なぜ、パリは美しい都市になったのか? 都市の歴史を知れば、ビジネスの武器になる!
公開日:2017/5/10
『グローバル時代の必須教養「都市」の世界史』(出口治明/PHP研究所)は、ビジネス界きっての知識人が綴る、ビジネスマンの教養を深めるための一冊だ。
著者の出口治明氏はライフネット生命保険の代表取締役会長。「そんな人が、どうして世界史について語るの?」と思われるかもしれないが、出口氏は旅と読書をこよなく愛し、今まで1200以上の世界都市を訪れ、読んだ本は1万冊を超えるという「経験」と「知識」を併せ持った人物なのだ。
本書はその出口氏が「都市」を軸として、本格的な世界の歴史を語った一冊。高校の教科書よりもやや専門的だが、分かりやすい解説を加えたイメージだろうか。だが、「学生」や「歴史好き」だけではなく、ビジネスマンにも読んでもらいたいという意図があるそうだ。
(都市の歴史は、海外で)ビジネスをするときに、交渉相手との会話の潤滑油にもなります。どこの国であれ、面白い人間だと一目置かれなければ、土台、交渉は上手くいきません。相手の住んでいる都市を知ることは、一つのキラーコンテンツになるのです。
そこで、本書に紹介されているのが、歴史を動かした10の都市。
古代から1700年もの間、世界の主人公だったという「イスタンブル」(トルコ)。
長く複雑な歴史と多民族の文化が今も息づいている「デリー」(インド)。
多くの民族が入れ替わり支配者となり君臨した、英雄たちの夢と挫折の都「カイロ」(エジプト)。
中央アジアのオアシス。草原の英雄たちが多くの物語を残した青の都「サマルカンド」(ウズベキスタン)。
安禄山、クビライ、永楽帝――3人の巨人が完成させた都「北京」(中国)。
今も昔も「人種のるつぼ」であった自由の天地「ニューヨーク」(アメリカ)。
都市の歴史が国の知恵と富の源に。
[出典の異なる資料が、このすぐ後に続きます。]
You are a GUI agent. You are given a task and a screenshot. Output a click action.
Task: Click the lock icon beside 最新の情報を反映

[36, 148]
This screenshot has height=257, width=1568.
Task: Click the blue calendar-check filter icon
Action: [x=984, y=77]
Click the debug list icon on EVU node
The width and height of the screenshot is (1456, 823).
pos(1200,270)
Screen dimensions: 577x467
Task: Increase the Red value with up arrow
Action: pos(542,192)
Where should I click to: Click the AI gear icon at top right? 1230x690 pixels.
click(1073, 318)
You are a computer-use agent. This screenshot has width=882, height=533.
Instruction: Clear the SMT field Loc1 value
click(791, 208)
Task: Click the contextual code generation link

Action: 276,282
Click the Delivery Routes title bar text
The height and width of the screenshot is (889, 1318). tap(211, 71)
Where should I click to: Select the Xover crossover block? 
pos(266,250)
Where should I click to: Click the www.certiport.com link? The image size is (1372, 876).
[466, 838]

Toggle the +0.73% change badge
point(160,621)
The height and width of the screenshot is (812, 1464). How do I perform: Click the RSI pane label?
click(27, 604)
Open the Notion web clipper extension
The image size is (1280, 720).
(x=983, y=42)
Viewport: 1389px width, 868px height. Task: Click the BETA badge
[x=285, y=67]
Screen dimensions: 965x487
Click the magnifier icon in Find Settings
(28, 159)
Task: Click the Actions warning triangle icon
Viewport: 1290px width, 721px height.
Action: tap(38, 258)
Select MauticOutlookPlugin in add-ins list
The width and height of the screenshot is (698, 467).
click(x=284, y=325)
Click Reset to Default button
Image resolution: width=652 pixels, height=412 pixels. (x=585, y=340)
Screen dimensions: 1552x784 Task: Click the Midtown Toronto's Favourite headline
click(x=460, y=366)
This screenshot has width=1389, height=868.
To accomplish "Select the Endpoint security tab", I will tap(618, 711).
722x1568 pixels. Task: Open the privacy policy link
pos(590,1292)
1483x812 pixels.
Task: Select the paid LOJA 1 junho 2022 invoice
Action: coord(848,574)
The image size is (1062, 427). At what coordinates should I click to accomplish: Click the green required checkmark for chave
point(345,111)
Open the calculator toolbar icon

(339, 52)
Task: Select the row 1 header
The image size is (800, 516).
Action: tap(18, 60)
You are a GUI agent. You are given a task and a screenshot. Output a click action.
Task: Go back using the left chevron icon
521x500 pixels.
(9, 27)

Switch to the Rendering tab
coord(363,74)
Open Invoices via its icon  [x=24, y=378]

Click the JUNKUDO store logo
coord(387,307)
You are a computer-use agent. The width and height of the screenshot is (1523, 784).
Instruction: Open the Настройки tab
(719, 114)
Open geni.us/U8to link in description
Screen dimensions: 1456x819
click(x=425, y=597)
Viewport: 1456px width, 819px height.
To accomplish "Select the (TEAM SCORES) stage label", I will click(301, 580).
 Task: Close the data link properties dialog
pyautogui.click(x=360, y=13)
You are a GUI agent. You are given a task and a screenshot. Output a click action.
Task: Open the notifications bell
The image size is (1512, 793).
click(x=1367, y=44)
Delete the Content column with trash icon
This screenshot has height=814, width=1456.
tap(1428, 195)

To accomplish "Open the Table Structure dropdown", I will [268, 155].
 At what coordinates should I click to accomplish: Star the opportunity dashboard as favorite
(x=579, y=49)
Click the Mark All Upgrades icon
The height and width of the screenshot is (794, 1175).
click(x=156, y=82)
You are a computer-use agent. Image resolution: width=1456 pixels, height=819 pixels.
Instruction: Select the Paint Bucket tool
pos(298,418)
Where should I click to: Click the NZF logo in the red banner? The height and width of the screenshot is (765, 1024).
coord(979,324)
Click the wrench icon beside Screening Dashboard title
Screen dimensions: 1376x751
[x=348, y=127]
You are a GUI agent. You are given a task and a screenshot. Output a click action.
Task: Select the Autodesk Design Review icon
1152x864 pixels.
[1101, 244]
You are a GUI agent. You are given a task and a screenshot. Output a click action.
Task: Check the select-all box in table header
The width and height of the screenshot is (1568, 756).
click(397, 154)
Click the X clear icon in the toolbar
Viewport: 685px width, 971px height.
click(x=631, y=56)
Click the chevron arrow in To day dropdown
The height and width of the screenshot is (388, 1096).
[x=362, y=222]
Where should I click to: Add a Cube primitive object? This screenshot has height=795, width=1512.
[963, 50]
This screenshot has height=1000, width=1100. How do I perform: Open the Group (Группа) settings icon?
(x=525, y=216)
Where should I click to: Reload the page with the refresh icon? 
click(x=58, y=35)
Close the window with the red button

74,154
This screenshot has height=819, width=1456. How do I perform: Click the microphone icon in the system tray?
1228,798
商人と議会の都「ロンドン」(イギリス)。
ヒトラーも破壊できなかった美しい街・花の都「パリ」(フランス)。
元々は森と川のある片田舎の集落に過ぎなかった「ベルリン」(ドイツ)。
古代ローマから続くヨーロッパの憧れと誇り。昔も今も永遠の都「ローマ」(イタリア)。
たとえば、なぜ、パリは美しい街になったのか。
第二次世界大戦でヨーロッパの主要都市のほとんどが潰滅状態となった中、パリだけはその文化的な価値や美しさから空爆を逃れ、パリを占領していたヒトラーが退去する際の「パリを燃やせ」という命令も、部下の将軍によって拒否されたそうだ。
それほどまでに人々を惹きつけるパリの魅力は「フランスの歴史に出てくる多くの有名人がつくった建物や公園が、きちんと残っている珍しい都市」であり「それぞれの歴史上の人物たちが、『我がパリ』を愛した結果が、具体的に残されている」ことだという。
パリには強い権力者が出現し、都市計画を果断に実行できた。昔から何事も議会で決めるロンドンでは、都市全体をひとつの理想に合わせて改革するという発想がないのに反して、強い権力者を生み出したフランスは「理想の街づくり」を実現できたのだ。
本書の内容は、世界史を全く勉強してこなかった読者にとっては、やや難易度が高いかもしれない。しかしだからこそ、様々な発見をもたらしてくれると思う。また「高校生の時に世界史の授業を選択していた」方にとっては、それを「王朝」や「人物」ではなく、「都市」から明らかにしていくという切り口が斬新に感じるだろう。
ボーダレス化が進み、また、2020年には東京オリンピックも控えている。世界の名立たる都市を通して、その国の歴史を知っていることは、思いがけない「ビジネス」や人との「縁」を繋げる可能性があるかもしれない。